The General was here interrupted, and as he turned

to leave, he asked if any of us had any "green-backs' we would like to exchange for confederate paper!

We remained there two days, with the "Jackson foot cavalry," a brigade of Irish soldiers. Those with whom I conversed, said they would give almost any thing to be back at the North, but as they were in Virginia when the war broke out, there was nothing else to do but join the army.

We were paraded on the thirteenth, and the next morning started for Winchester. From there, we walked to Staunton, in five days, a distance of ninetytwo miles, and thence by cars to Richmond and Libby Prison.
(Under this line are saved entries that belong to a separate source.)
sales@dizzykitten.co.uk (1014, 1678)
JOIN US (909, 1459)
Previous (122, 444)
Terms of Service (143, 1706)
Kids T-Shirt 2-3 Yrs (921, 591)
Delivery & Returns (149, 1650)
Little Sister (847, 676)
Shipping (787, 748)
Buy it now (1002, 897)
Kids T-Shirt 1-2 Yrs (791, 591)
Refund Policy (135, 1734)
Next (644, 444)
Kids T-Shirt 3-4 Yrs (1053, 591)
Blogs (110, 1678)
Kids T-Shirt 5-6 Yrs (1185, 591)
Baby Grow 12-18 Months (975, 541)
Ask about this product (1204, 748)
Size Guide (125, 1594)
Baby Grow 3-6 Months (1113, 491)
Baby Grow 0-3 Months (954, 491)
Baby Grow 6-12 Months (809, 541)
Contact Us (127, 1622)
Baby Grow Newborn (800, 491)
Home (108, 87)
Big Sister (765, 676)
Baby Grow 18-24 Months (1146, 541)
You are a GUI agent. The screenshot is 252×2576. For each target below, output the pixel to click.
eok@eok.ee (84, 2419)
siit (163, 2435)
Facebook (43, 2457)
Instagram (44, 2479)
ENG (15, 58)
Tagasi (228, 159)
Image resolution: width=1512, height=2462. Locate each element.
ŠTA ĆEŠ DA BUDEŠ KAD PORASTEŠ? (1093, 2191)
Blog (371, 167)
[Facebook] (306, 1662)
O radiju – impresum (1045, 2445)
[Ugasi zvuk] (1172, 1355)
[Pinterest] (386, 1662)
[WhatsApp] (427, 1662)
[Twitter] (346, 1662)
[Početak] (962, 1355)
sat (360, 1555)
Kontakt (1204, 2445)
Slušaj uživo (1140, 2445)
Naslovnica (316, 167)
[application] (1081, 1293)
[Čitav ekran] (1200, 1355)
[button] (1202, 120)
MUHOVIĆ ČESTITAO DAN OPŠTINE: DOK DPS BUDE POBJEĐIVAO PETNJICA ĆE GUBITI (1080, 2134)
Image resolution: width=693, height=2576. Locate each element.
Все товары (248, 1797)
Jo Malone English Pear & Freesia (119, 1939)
As we were paroled, we had more liberty than the rest of the party. (There were eighty-four of us, and only five paroled.) Instead of staying with the rest nights, we would put up at hotels, and report to the Provost in the morning, and join our party. Two or three times we staid over a day or two, and went on with the next lot. At one place, which it would be unwise to mention, we found some negroes who asked us if we were Yankees. On assuring them we were, and speaking a few kind words, they asked us to follow them, at a distance, to a room of theirs. We had not been there long, before several joined them, each speaking some word through the key-hole, without which they would get no reply from those within, They asked us innumerable questions about the North, the Administration, and the prospects of the war, which we answered to the best of our knowledge. They told us that they were organized into secret societies throughout the South, and were patiently waiting for an **opportunity" to render the President's expected Proclamation of Freedom their aid. Several present were men whom their masters trusted in important transactions, and many assured me that their masters could hardly be convinced that they would do aught against the "institution," but placed the most implicit confidence in them. They appeared to be well posted in public affairs, and confident that the "Confederacy" was on its last legs, as they said the people everywhere were grumbling, and complaining of hard times, and praying for peace. One compared the "Confederacy" to a closet-door in the room, which hung on only one hinge, and that cracked!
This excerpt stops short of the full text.